Pero lo más notorio de los rastros mentales reseñados en el contexto hispánico, ha sido el dilatado acarreo – venezolano y cubano – del terrorismo etarra fugado hasta ese doble destino, dónde no sólo obtuvo asilo sino también expediente de integración en la burocracia chavista, además de cohabitación funcional en la operativa de las FARC colombianas durante los tiempos de más activa beligerancia armada (como monitores de la guerrilla) y de cooperación cierta en la logística interamericana para la exportación de la droga. Tráfico sobre el que el más insistido runrún asevera la existencia de complicidades en el régimen bolivariano. Capítulo sobre el que pivotó el golpe en Honduras contra el presidente Zelaya, por haberse querido inmovilizar en el cargo para consolidarse en la cadena de colaboraciones regionales de apoyo al narcotráfico.

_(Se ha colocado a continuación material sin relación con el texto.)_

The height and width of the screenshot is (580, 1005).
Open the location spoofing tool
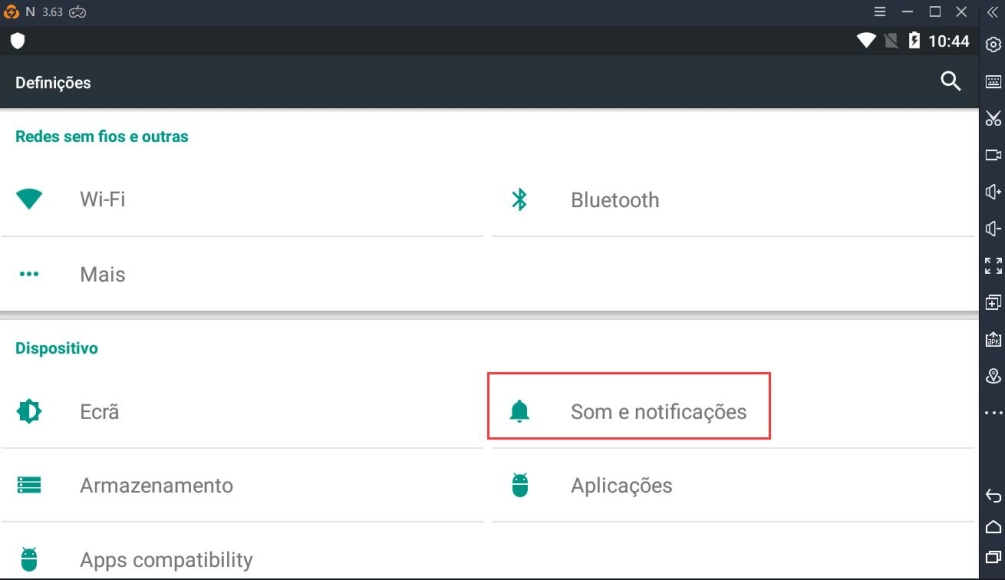pos(991,375)
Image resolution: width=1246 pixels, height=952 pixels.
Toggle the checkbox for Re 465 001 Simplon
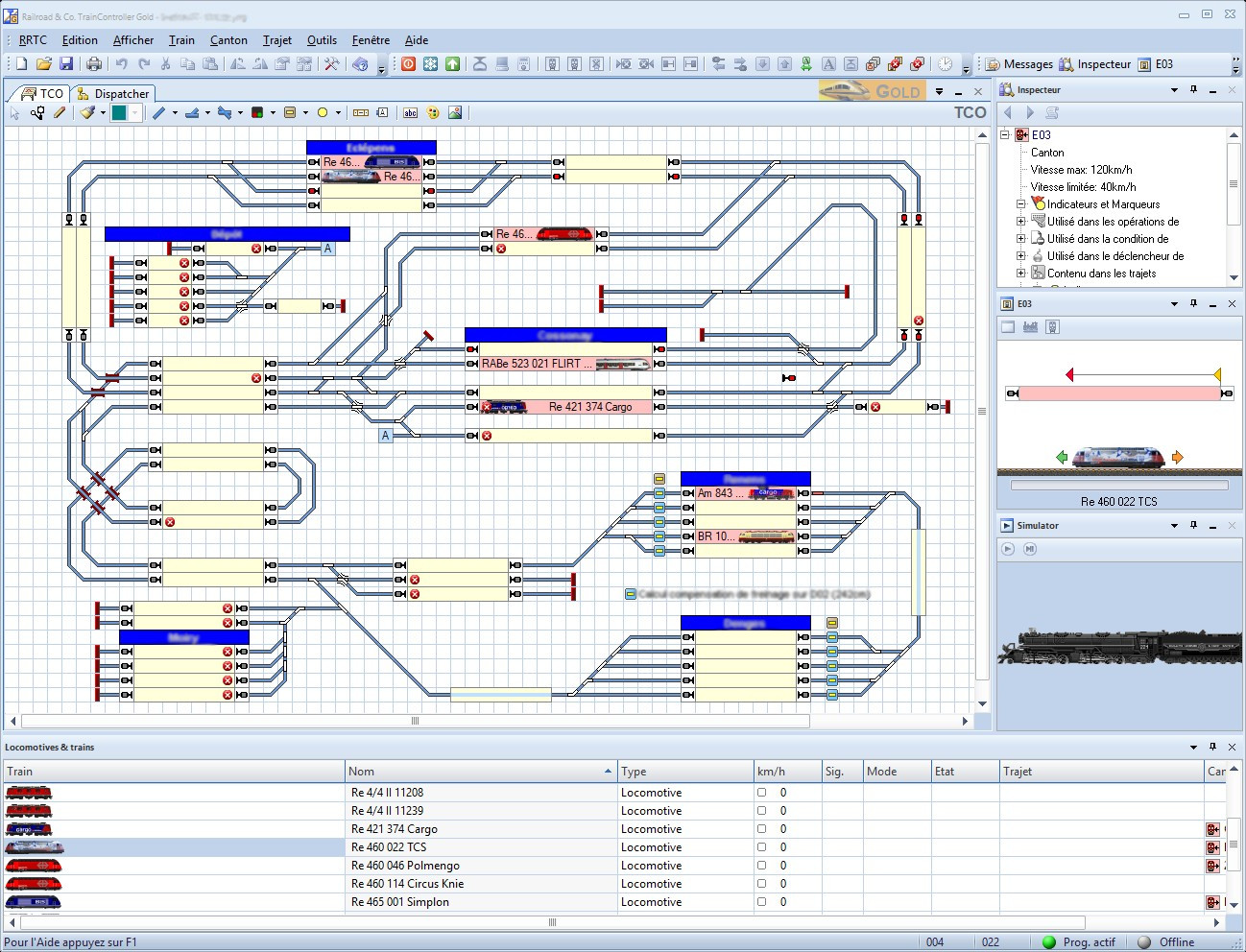761,902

No es difícil recordar el destacado y baldío papel desempeñado por Nicolás Maduro – ministro venezolano de Asuntos Exteriores de aquel entonces – en el esfuerzo regional del chavismo por reinstalar a Zelaya en el poder con la colaboración de la secretaría General de la OEA en aquel tiempo de 2009. Y también es fácil de retener en la mente el estofado de complicidades dispensadas por el régimen bolivariano con todas las actividades nacionalistas contra la unidad histórica y constitucional de España y, asimismo, con cualquiera propuesta de izquierdismo antisistema. Eso sí es injerencia es en las cuestiones internas de una nación. El “podedismo” resulta ser así un gazpacho explosivo para España. Chavismo y “podedismo” resultan, antes y después de la raya, más de lo mismo.